When he started competing in CrossFit, he applied this same method to his post-competition analysis. Each event in a CrossFit competition is designed to test certain facets of fitness to shed light on weaknesses. In each event with a lower placing, Fraser would ask himself, what held me back from winning? Was it my mobility, was it the time domain, or a movement?
Creating a plan for getting better may be simple, like practicing more. When practicing wasn’t getting Fraser the results he wanted, he sought out experts to learn how to get better. At the 2016 Games, Fraser placed within the top 10 at every single event except the Deadlift Ladder, where he placed 23rd. His response was to talk to Chad Wesley Smith of Juggernaut Training Systems to find out how he could improve. As he says in the podcast, “Why would I have all the answers?” (1:00:31 in interview above).
The courage to look with brutal honesty at weaknesses, combined with the confidence that we have the power to improve on them is a near magical combination that allows us to see our situation with clarity, develop a plan to address weaknesses, and execute the plan without excuses or distractions: what’s known as the process.
Loving the Process More Than the Results
This is much easier to say than do, yet Fraser exemplifies this to an extremely high degree, and it’s a hallmark of why he is so dominant in the sport. Fraser points out that having one’s identity “consumed with being a winner” is a losing game: the results of the Games are not under any individual’s control. What is under an athlete’s control is their effort, the Hard Work of “…finding a problem, putting together a plan, and then executing that plan,” not just at the Games, but all year long.
Instead of the results, Fraser’s identity is tied to “falling in love with the daily gratification, the daily achievement of hitting that little checkmark of, ‘Yo…did you fucking crush today?’”
What does it mean to crush the day? This is the simple question Fraser asks himself: “What can I do today that’s going to put me where I want to be in a year?” This is an elegant way to find solutions to problems: actionable, flexible, and long term.

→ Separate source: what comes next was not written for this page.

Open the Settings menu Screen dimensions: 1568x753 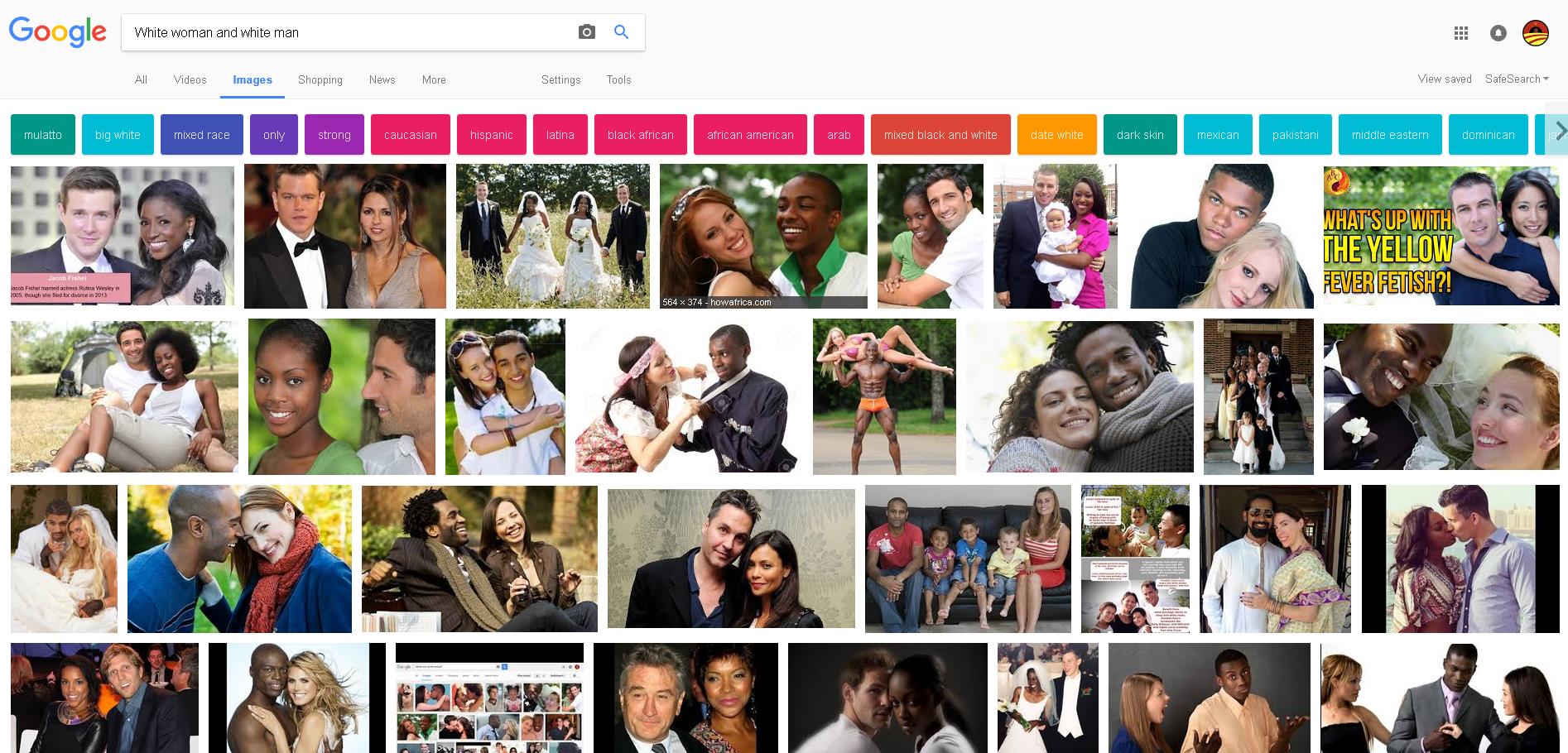click(560, 80)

We cannot be courageous enough to seek out our weaknesses when our self-worth is tied to winning. It’s too distracting and uncomfortable. We’re wired to avoid discomfort, and we avoid it by complaining, blaming, labeling, making excuses, or hiding. Becoming comfortable with looking at our weaknesses requires shifting our self-worth from winning to our effort, and this trains us to focus on what we can control.

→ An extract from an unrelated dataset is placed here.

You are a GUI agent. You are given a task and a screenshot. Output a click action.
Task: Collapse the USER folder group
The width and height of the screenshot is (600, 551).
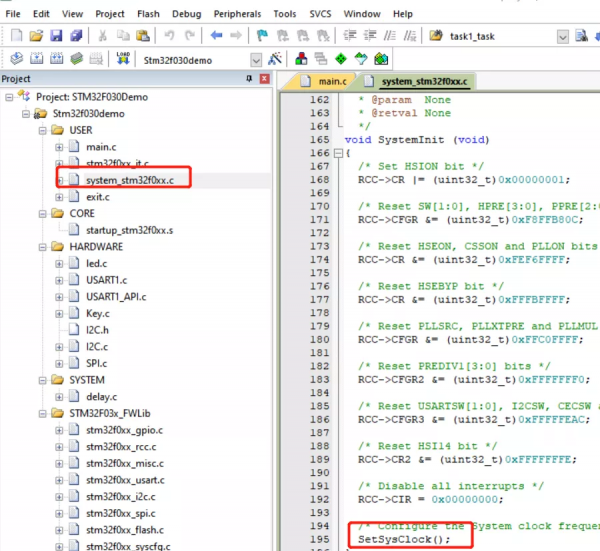(41, 131)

How Can We Apply These Lessons Ourselves?
Self-reflection and ownership are skills of an elite mindset. Fraser took 2nd at the Games in 2014 and was ecstatic, while the same result the following year led to a depression. He sat down with a notebook to explore this and found that the 2015 results “reflected the work [he] put in. All the cut corners” added up. This was humbling and painful, yet it served as the catalyst for his dominance. Athletes who are willing to reflect in this way and to take ownership of their mistakes will far exceed those who avoid it.
With the 2021 CrossFit Open beginning in March, athletes have the opportunity to apply these lessons to their competition experience and their training for the coming year. Post-Open, look at the leaderboard. What was your weakest event and why? Create a plan to improve on that weakness over the coming year. Give yourself the opportunity to check off “Did I crush today?” String 364 of those days together, and you’ll leave no doubt that you gave it your best effort.
[Related: How to prepare for the CrossFit Open.]
Make it a practice to ask yourself every day, “what can I do today to get me where I want to be a year from now?” Sometimes the answer is to practice something uncomfortable, sometimes the answer is to rest or recover better, sometimes the answer is to seek an experts’ knowledge. Confidence and pride come from focusing on what we have control over, the courage to see ourselves as we truly are, and the humility to know when we need guidance.